*EXERCISE MATERIAL:*

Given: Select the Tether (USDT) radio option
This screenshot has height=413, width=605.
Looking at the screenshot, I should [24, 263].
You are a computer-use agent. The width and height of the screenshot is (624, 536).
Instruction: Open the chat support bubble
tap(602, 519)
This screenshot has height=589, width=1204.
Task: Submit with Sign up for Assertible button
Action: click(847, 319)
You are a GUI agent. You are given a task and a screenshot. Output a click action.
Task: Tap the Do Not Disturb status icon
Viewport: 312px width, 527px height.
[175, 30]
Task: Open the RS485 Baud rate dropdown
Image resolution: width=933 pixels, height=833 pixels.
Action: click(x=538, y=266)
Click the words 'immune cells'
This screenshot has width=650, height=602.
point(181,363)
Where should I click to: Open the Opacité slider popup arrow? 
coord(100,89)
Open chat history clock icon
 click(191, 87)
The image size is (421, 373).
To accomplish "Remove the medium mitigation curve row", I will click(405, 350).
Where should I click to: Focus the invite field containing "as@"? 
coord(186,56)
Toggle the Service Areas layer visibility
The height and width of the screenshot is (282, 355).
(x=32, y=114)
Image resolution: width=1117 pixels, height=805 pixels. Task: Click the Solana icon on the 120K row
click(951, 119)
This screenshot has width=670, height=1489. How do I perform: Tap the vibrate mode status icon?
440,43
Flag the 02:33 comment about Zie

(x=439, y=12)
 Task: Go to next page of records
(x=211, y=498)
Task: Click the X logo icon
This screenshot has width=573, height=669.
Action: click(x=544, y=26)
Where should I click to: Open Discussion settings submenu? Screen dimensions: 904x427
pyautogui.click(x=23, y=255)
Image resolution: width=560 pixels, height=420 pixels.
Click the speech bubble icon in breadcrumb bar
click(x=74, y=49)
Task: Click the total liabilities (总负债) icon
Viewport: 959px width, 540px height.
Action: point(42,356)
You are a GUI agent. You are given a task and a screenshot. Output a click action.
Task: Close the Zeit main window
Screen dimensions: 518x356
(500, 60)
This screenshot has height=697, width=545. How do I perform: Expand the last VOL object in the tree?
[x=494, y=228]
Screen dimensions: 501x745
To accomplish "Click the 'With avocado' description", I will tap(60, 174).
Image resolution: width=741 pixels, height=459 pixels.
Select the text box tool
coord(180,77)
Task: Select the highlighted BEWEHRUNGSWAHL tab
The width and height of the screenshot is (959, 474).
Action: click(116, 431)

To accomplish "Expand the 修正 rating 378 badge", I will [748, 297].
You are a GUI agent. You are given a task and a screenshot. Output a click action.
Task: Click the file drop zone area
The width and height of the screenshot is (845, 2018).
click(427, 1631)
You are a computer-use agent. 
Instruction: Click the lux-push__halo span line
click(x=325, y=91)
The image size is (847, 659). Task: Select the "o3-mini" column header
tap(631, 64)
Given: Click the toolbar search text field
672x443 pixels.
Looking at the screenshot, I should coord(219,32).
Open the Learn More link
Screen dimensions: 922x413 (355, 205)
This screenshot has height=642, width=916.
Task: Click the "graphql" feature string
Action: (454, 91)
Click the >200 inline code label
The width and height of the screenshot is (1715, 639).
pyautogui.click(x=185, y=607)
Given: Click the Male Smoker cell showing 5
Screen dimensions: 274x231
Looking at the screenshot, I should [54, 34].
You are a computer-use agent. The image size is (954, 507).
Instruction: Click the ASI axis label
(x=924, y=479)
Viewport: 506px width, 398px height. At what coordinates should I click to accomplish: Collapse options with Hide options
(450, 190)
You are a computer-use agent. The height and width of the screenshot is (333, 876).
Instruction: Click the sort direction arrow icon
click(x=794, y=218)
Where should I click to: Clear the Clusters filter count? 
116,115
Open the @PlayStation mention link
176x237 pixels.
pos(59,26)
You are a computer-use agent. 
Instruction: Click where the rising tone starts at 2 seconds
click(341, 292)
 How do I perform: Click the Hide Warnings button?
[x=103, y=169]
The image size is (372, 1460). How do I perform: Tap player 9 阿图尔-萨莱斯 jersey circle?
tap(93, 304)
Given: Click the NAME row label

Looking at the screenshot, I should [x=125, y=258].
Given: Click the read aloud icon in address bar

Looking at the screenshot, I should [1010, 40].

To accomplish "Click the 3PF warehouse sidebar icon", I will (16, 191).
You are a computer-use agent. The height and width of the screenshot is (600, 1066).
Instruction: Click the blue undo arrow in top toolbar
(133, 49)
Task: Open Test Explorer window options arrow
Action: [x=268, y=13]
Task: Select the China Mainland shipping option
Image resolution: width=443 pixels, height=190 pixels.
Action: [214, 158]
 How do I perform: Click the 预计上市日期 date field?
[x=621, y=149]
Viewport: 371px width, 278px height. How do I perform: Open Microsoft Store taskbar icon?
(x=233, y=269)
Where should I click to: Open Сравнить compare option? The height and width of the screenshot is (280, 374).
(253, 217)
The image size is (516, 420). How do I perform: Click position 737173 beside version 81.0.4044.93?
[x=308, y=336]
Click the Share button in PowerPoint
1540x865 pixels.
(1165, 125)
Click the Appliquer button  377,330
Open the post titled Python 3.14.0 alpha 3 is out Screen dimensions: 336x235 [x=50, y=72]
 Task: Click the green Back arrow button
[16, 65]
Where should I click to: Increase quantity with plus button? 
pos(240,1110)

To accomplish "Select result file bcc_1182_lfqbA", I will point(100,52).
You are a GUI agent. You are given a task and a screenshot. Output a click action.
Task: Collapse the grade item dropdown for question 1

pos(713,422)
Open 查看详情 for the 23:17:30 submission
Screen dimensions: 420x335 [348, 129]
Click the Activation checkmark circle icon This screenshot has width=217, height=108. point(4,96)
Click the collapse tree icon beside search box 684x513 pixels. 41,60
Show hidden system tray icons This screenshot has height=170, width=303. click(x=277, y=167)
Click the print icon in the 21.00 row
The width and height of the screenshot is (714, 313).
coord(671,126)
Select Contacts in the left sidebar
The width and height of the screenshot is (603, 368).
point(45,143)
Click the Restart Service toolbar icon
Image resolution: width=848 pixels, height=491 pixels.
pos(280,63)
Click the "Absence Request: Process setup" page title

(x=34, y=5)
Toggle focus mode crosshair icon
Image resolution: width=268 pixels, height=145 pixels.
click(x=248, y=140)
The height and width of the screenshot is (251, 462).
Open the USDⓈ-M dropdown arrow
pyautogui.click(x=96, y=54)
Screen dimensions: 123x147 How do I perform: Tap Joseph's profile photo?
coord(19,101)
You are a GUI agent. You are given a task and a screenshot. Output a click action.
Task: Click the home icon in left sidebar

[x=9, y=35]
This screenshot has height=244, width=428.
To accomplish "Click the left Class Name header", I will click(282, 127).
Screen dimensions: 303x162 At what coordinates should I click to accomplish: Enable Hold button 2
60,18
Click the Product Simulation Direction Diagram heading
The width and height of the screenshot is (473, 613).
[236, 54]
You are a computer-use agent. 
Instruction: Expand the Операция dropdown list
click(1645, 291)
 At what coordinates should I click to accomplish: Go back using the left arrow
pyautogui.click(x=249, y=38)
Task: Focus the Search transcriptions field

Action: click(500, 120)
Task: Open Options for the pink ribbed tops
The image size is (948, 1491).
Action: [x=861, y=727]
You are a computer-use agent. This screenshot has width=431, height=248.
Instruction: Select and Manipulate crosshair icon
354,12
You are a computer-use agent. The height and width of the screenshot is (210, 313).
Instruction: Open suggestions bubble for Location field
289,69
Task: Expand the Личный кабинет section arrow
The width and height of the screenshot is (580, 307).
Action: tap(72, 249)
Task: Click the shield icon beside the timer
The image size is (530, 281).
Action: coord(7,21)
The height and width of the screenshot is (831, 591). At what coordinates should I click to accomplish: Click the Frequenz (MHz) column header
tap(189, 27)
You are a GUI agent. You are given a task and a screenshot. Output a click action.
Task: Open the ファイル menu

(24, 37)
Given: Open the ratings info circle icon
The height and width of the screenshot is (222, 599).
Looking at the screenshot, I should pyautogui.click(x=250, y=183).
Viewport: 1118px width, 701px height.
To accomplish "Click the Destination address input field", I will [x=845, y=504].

*YOUR OBJECTIVE:*
Set each line down exactly, beginning at the one containing "Viewport: 1118px width, 701px height." and ending at the last line of the material above.

*TASK RESPONSE:*
Viewport: 1118px width, 701px height.
To accomplish "Click the Destination address input field", I will [x=845, y=504].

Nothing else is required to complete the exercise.